Dari sektor parkir misalnya, laporan menyebut sebagian minimarket hanya membayar tarif tetap bulanan meski volume kendaraan tinggi. Kondisi ini dikhawatirkan menimbulkan kebocoran Pendapatan Asli Daerah (PAD). Sementara program Kampung Madani dan TBM dipandang lebih menonjol pada aspek simbolis, belum menyentuh indikator kesejahteraan warga secara nyata.
DPRD Surabaya juga memberi peringatan terkait beban keuangan kota. Saat ini Pemkot masih memiliki kewajiban utang ratusan miliar rupiah, namun direncanakan kembali melakukan pinjaman dalam skala besar. Kondisi ini dikhawatirkan akan menyedot ruang fiskal sehingga mengorbankan program prioritas seperti kesehatan, pendidikan, dan pelayanan publik.
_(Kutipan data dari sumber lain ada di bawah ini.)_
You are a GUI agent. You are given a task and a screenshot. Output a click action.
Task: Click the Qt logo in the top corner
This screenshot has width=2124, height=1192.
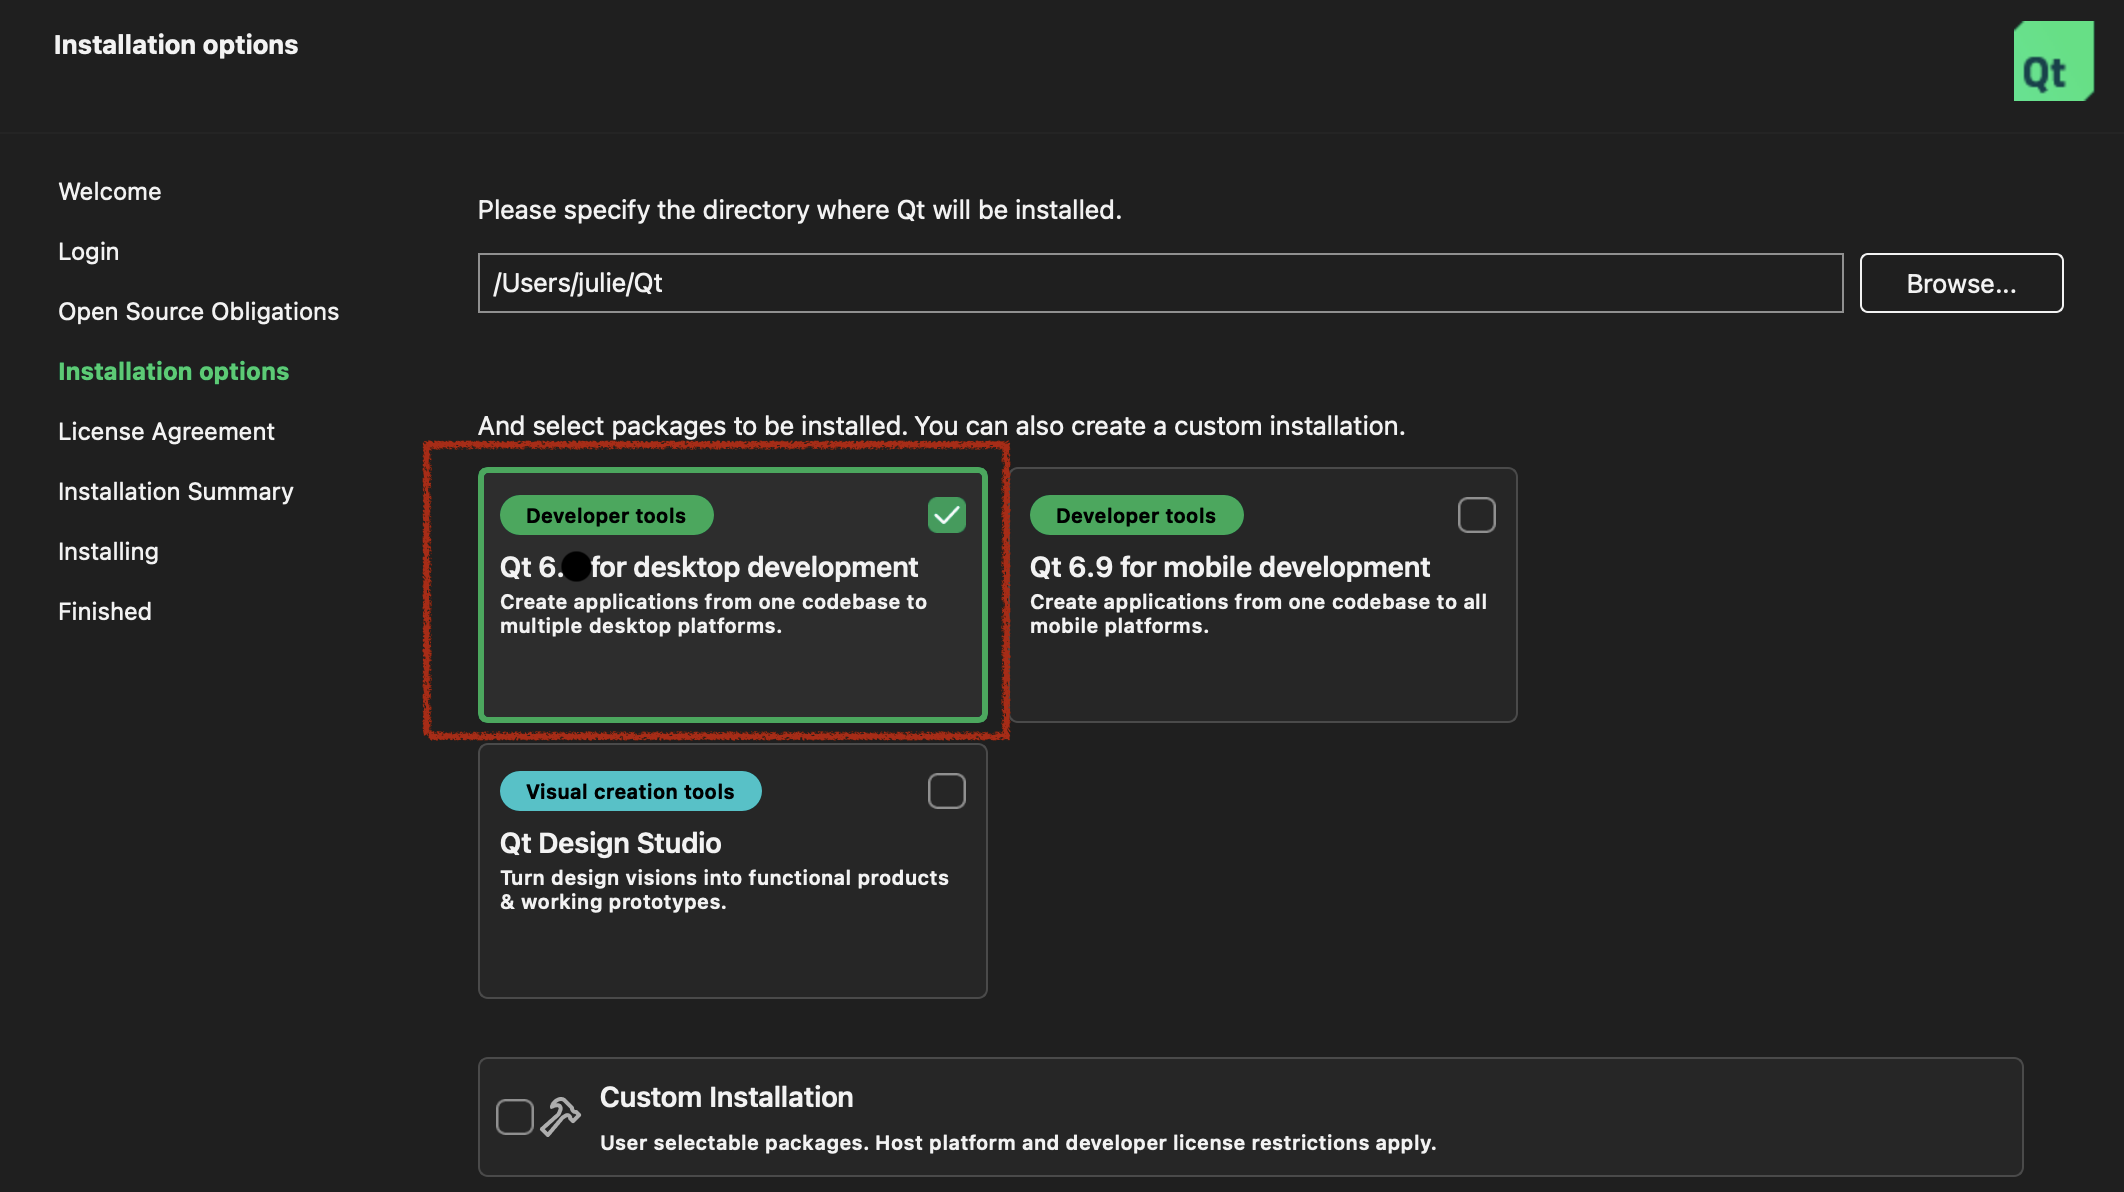[x=2052, y=60]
Pengamat menekankan, tanpa kajian kelayakan, partisipasi publik, dan evaluasi rutin, kebijakan “Tangi Turu” berisiko lebih menjadi beban daripada manfaat. Pemkot diminta lebih fokus pada indikator hasil yang nyata serta menjaga keseimbangan fiskal agar keberlanjutan pembangunan kota tidak terganggu.